Investing in Funds with a Low ESG Index Can Influence Positive Change, Too
Sometimes, investors with a strong ESG commitment still invest in companies with environmental, social, or governance liability, but make this seemingly contradictory decision to encourage a company to change. For example, they might invest in an oil company to influence management’s decisions around replacing fossil fuels with renewable energy.
This logic might guide you to take on projects or clients that appear to be objectionable on the surface but have the potential to drive reform.
One example of this is impact litigation, which Harvard Law School defines as filing or defending lawsuits focused on changing laws or focused on the rights of a larger group of people than is directly involved in the suit. On the surface, such representations could beg the question, “Why are you doing this work?” But under certain circumstances, a firm may enter unsavory territory not only to earn fees, but also to make the world a more equitable place for more than just its client. Alan Isaacman’s work on behalf of Larry Flynt, published of Hustler in Hustler Magazine v Falwell, a landmark First Amendment decision, is a clear example. Indeed, John Adams’ defense of the reviled British soldiers who fired on colonists at the Boston Massacre in 1770 – rooted in his concern for the rights of the innocent and the rule of law – reveals how this practice has long been a feature of American jurisprudence.

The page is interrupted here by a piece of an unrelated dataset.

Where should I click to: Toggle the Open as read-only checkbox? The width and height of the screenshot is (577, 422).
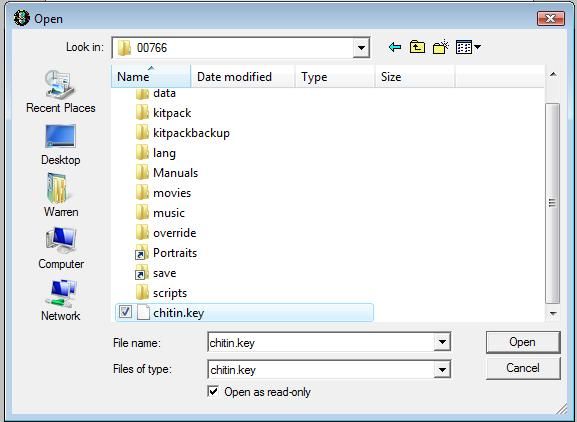(213, 391)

Make Business Decisions that Align with Your Firm’s Values
Whether you’re more concerned with mitigating risks to your firm’s reputation or using your talent and expertise to effect social change, the business decisions you make are most defensible when they align with what are commonly understood to be your organization’s values. Applying an ESG filter can help your firm make choices that maximize long-term earnings over short-term gain, enter boldly into social reform territory, or screen out clients and projects that don’t fit with your core principles.
It all comes down to who you are and what you want to represent. Define your values. Communicate them to your clients, your employees, and the community at large. And then commit to making decisions with those guidelines in mind.